Development and Clinical Validation of Early-stage Lung Cancer Prognostic Kit

Chung Shan Medical University

Status

Enrolling

Conditions

Surgery

Lung Cancer

Recurrence

Treatments

Other: Early-stage lung cancer prognostic kit -- ELISA

Other: Early-stage lung cancer prognostic kit -- IHC

Study type

Observational

Funder types

Other

Other U.S. Federal agency

Identifiers

NCT05557474

110WFD2510303

Details and patient eligibility

About

Lung cancer is the leading cause of cancer mortality worldwide in spite of the advanced progresses in medication and low-dose CT screening. The early-stage lung cancer accounts for less than 50% of newly diagnosed lung cancer in Taiwan, even in stage IB patients proximately 30% still suffer from recurrence and metastasis.

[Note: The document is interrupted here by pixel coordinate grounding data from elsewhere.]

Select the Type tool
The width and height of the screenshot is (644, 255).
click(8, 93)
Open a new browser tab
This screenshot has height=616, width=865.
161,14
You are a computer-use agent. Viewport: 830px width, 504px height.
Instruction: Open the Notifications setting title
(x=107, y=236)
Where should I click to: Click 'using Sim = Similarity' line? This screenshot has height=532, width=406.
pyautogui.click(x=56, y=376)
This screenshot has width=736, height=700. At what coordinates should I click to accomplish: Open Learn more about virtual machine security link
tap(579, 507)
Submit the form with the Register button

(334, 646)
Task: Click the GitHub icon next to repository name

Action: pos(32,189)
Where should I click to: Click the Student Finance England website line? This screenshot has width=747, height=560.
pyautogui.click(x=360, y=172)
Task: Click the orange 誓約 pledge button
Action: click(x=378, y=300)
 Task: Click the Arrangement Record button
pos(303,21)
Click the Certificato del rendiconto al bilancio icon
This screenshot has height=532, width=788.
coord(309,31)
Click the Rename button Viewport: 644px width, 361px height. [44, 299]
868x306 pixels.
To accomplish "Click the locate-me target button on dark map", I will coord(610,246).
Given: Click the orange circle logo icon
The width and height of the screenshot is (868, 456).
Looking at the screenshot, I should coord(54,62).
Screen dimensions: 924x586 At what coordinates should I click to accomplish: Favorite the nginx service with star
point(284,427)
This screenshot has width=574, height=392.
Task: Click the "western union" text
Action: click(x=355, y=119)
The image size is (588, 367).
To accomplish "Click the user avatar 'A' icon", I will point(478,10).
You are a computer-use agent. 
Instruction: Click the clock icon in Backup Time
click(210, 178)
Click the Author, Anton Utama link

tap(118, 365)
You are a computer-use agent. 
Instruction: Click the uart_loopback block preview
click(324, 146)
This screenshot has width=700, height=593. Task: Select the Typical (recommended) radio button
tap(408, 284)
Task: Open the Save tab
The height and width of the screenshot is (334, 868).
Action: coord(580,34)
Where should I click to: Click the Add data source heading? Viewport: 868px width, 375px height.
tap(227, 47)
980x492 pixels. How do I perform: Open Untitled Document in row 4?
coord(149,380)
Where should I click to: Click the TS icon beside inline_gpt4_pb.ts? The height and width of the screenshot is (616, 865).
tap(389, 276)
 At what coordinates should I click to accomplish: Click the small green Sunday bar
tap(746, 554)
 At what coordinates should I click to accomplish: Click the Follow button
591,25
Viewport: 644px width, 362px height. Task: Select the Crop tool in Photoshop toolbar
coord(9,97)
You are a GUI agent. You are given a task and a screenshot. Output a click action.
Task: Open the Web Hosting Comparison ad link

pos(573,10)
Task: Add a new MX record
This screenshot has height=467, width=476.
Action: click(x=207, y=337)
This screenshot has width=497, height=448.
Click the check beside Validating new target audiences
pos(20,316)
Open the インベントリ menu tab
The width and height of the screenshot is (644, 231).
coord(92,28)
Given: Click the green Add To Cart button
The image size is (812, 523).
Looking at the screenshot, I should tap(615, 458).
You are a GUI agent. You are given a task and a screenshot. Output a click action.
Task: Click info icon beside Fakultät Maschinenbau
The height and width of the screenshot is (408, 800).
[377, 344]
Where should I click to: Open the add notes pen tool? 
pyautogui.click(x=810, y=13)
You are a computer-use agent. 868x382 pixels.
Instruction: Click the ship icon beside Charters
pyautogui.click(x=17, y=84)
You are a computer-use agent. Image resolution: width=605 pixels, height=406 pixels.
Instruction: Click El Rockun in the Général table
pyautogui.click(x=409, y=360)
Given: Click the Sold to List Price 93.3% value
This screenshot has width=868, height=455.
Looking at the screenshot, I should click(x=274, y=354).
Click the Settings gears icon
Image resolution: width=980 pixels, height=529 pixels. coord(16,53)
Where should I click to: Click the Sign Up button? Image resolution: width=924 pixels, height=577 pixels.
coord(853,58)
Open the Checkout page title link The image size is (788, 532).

The International Cancer Moonshot Project recently established the first comprehensive proteogenomics profiling of early-stage lung cancer patients in East Asia, revealing a proteomics-informed classification to identify a new "late like" subtype, which can identify a subgroup of early-stage patients with worse clinicopathological features (Cell, Cover story, 2020). This study has been featured in prestigious journals (Nat Rev Clin Oncol; Cancer Discov, 2020) and led to two provisional US patents. In this proposal, taking the discovery from the Cancer Moonshot multiomics database, the investigators aim to translate these findings into clinical utilities. Two subprojects are proposed. (1) Validation of "late-like" protein markers for identifying high-risk early-stage lung cancer: Two IVD kits will be developed, including high-risk early-stage lung cancer IHC prediction kit for tumor staining and high-risk early lung cancer ELISA prediction kit for noninvasive diagnosis. (2) Conducting a prospective clinical trial to evaluate the accuracy of high-risk early-stage lung cancer IHC prediction kit and high-risk early-stage lung cancer ELISA prediction kit.

Enrollment

236 estimated patients

Sex

All

Ages

20+ years old

Volunteers

No Healthy Volunteers

Inclusion criteria

Willing to sign and provide subject consent.
Male or female of age 20 or older.
Patients diagnosed with lung adenocarcinoma by tumor pathology.
Lung cancer with the pathological stage of IA/IB/II/IIIA according to the American Joint Committee on Cancer Staging Manual (8th Edition).
Complete tumor resection (R0 resection).
The East Coast Cancer Clinical Research Collaborative (ECOG) performance status was 0 or 1 at the time of grouping.
Those willing to provide tumor tissue or cytology specimens (including surgical specimens, tissue biopsy specimens, or cytology specimens), blood and body fluid specimens (for follow-up or disease recurrence, such as urine, malignant pleural effusion, ascites, pericardial fluid, etc.).

Exclusion criteria

Not primary lung cancer patients.
Lung cancer patients whose pathological stage is not IA/IB/II/IIIA according to the American Joint Committee on Cancer Staging Manual (8th Edition) after surgery.
Patients with uncontrolled malignant tumors other than lung cancer.
Uncontrolled systemic disease (such as diabetes, hypertension, active infection, etc.) (determined by the principal investigator )
Pregnant women.
Any condition may put the patient at serious risk, may affect the interpretation of the trial results, or may seriously interfere with the patient's participation in the trial.